• Florida Supports Socially Conscious Corporations
  • July 11, 2014 | Author: Rebecca H. Forest
  • Law Firm: Lowndes, Drosdick, Doster, Kantor & Reed Professional Association - Orlando Office
  • Effective July 1, 2014, Florida now offers entrepreneurs two additional types of for-profit business entities, social purpose corporations and benefit corporations. Historically, for-profit corporations are to act in the best interests of their shareholders, which generally means by maximizing profits, but there is growing trend among states to permit such corporations to also act for public good as well. These two new types of corporations are intended to provide for-profit corporations greater flexibility to pursue public or social benefit while providing accountability and transparency in achieving their stated purposes.

    A social purpose corporation is one that has as a purpose (as stated in its articles of incorporation) creating a public benefit, which generally means a positive effect or the minimization of negative effects, taken as a whole, on the environment or on one or more categories of persons or entities, of an artistic, charitable, economic, educational, cultural, literary, religious, social, ecological or scientific nature, from the business and operations of the corporation. A social purpose corporation may have one or more specific public benefits included in its purpose.

    A benefit corporation is one that has the purpose (as stated in its articles of incorporation) of creating a general public benefit, which means a material, positive effect on society and the environment, taken as a whole, which is attributable to the business and operations of the corporation and measured by using an independent, third-party standard. A benefit corporation may also have one or more specific public benefits.

    A “public benefit” for a social purpose corporation and a “specific public benefit” for a benefit corporation, includes (but is not limited to): providing low-income or underserved individuals or communities with beneficial products or services; promoting economic opportunity for individuals or communities beyond the creation of jobs in the normal course of business; protecting or restoring the environment; improving human health; promoting the arts and sciences or advancement of knowledge; and increasing the flow of capital to entities that have as their stated purpose the provision of a benefit to society or the environment.

    Under the new provisions, a corporation may be formed as a social purpose or a benefit corporation. An existing corporation may become a social purpose or a benefit corporation by amending its articles or by merger, conversion or share exchange with a social purpose or benefit corporation. Any such amendment, merger, conversion or share exchange will recover shareholder approval by a minimum status vote as provided in the new statutory provisions.
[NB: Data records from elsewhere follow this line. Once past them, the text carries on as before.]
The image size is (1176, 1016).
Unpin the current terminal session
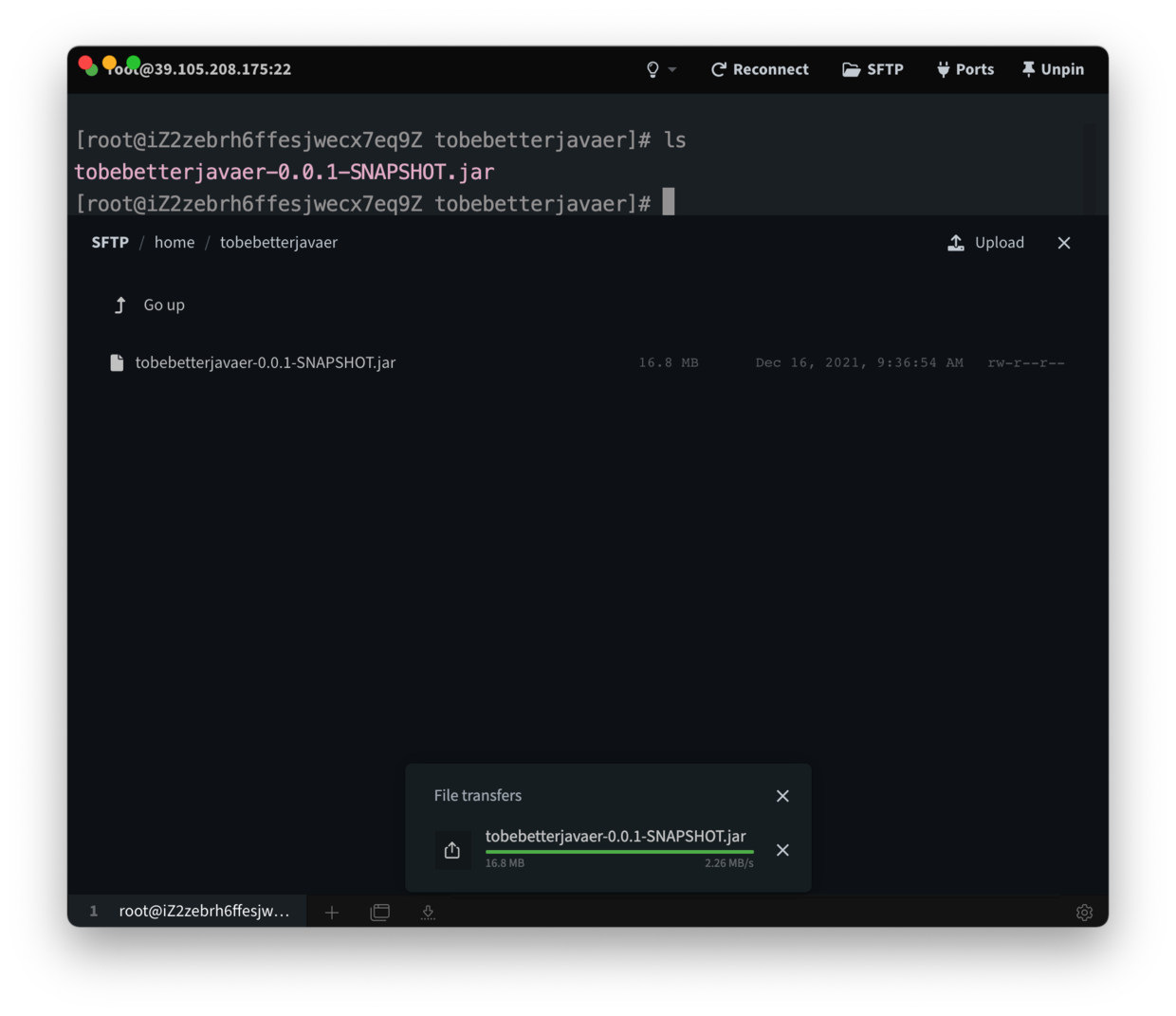click(1051, 68)
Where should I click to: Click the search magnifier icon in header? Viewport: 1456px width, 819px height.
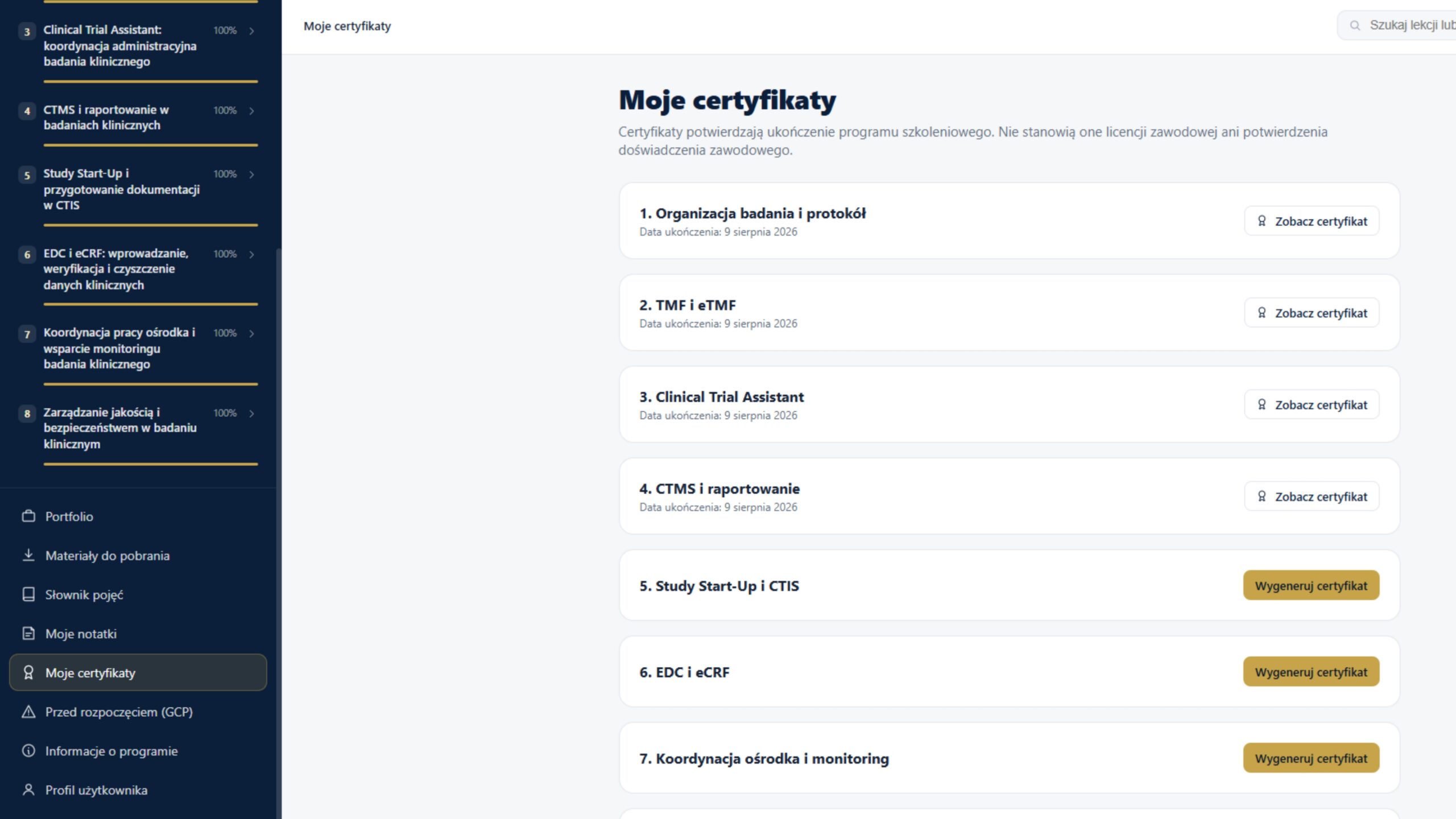1355,26
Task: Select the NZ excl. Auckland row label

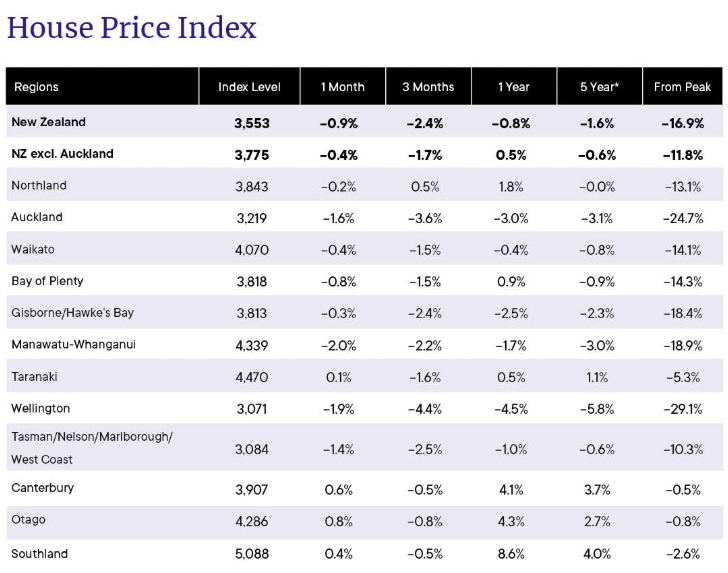Action: (62, 154)
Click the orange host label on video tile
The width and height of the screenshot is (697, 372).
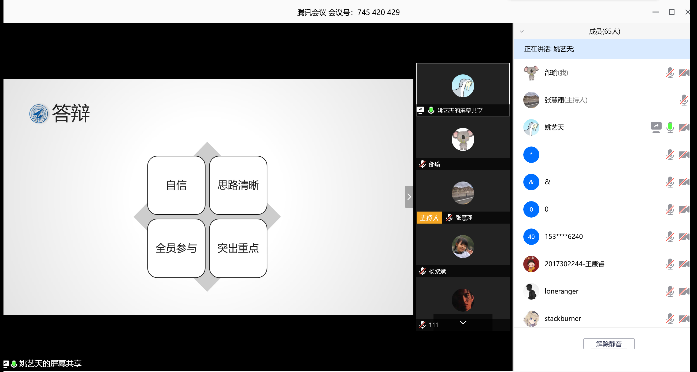point(429,218)
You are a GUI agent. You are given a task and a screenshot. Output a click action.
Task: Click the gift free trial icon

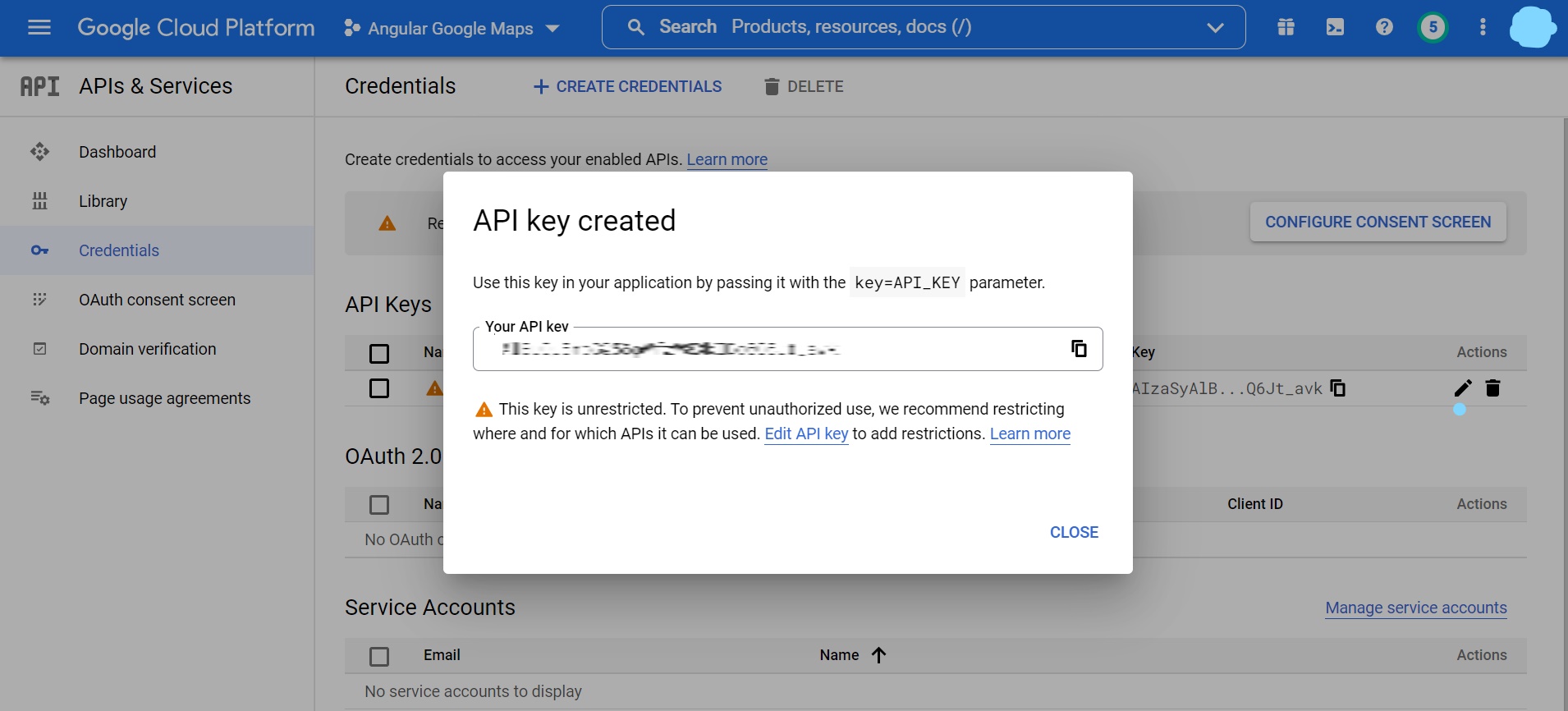pyautogui.click(x=1286, y=28)
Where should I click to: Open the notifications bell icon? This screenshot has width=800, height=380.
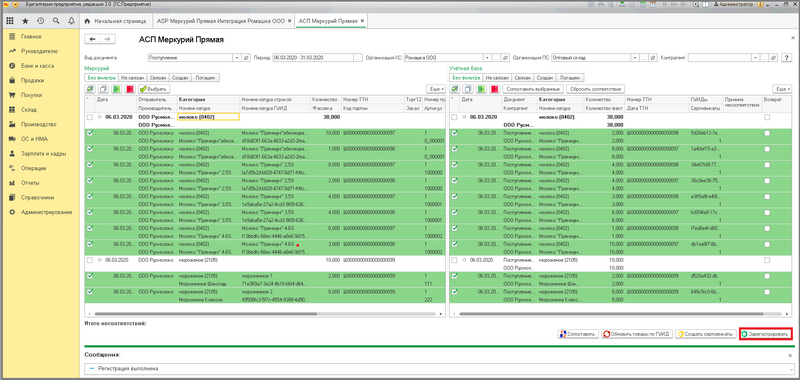[71, 21]
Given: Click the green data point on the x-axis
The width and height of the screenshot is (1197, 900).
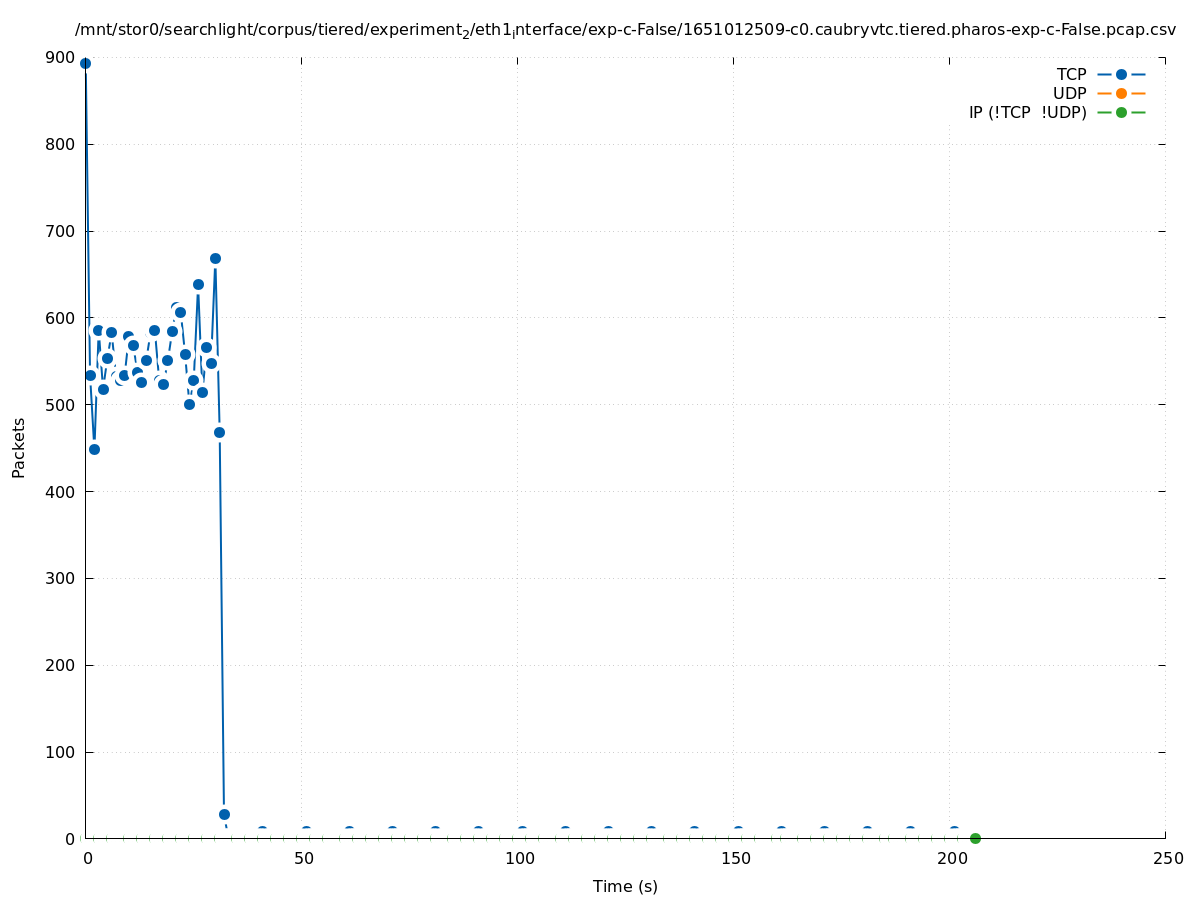Looking at the screenshot, I should (x=975, y=838).
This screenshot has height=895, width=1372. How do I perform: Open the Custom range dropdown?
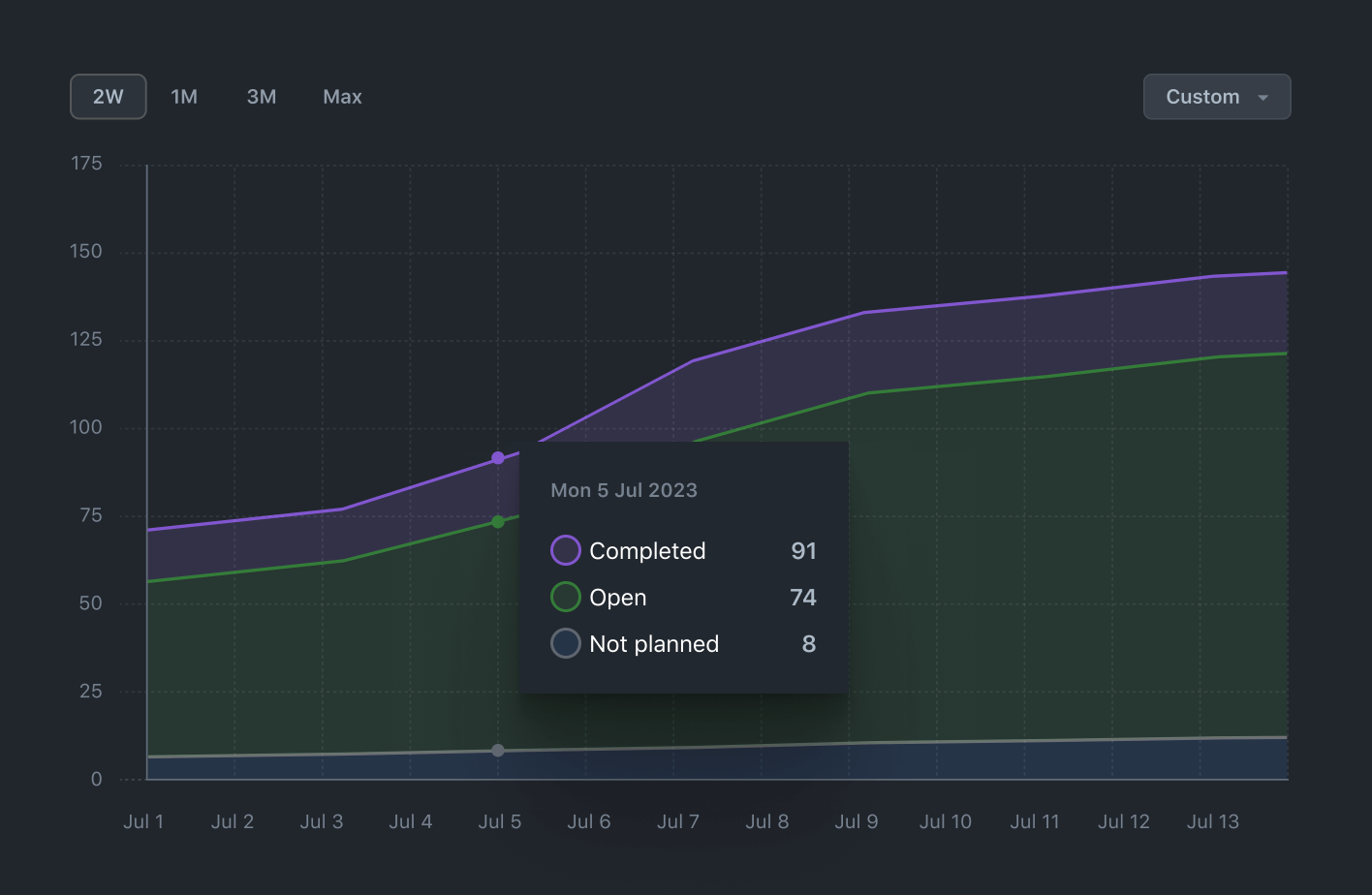coord(1203,97)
    Directors in a social purpose corporation must consider the effects of any action or inaction taken by the corporation not just on the shareholders of the corporation, but also on the ability of the corporation to accomplish its public benefit or any stated special public benefits. Directors also may consider, among other factors, the effects or any action or inaction by the corporation upon its employees and the work force, the interests of customers and suppliers as beneficiaries of the public benefit or specific public benefits, community and societal factors, the local and global environment, and the short-term and long-term interests of the corporation. In contrast, directors of a benefit corporation must consider all of these factors, in addition to the effect of such action or inaction on the corporation’s shareholders and the ability of the corporation to accomplish its general public benefit purpose and any stated specific public benefit purposes. Additionally, directors and officers of both social purpose and benefit corporations also are subject to general standards applicable to all for-profit corporations.

    Directors and officers of social purpose and of benefit corporations are provided legal protection for their consideration of the non-financial interests of their employees, the community and the environment in their decision making processes. Directors and officers of a social purpose corporation or a benefit corporation generally are not personally liable to the corporation, or any shareholders for the failure of the corporation to pursue or create a social purpose or any general or stated specific public benefit. Further, a person generally may not bring an action against a social purpose corporation or a benefit corporation or its directors of officers for failure to create or pursue a public benefit or a stated specific public benefit.

    In order to provide for greater transparency, both a social purpose corporation and a benefit corporation must prepare an annual benefit report that describes the ways in which the corporation pursued a public benefit during the year and the extent to which a public benefit was created and any circumstance that hindered such pursuit or creation. A social purpose corporation may use an independent third-party standard (meeting requirements set forth in the statutes) in preparing its annual report but such use is required only if required by its articles of incorporation or the board of directors. In contrast, the annual benefit report for a benefit corporation must be prepared in accordance with a third-party standard. Consequently, there may be a higher level of transparency and accountability with a benefit corporation. For both types of corporations, the annual report must be mailed to shareholders and must be made be publicly available on the corporation’s website for at least three years or otherwise be made publicly available if it has no website.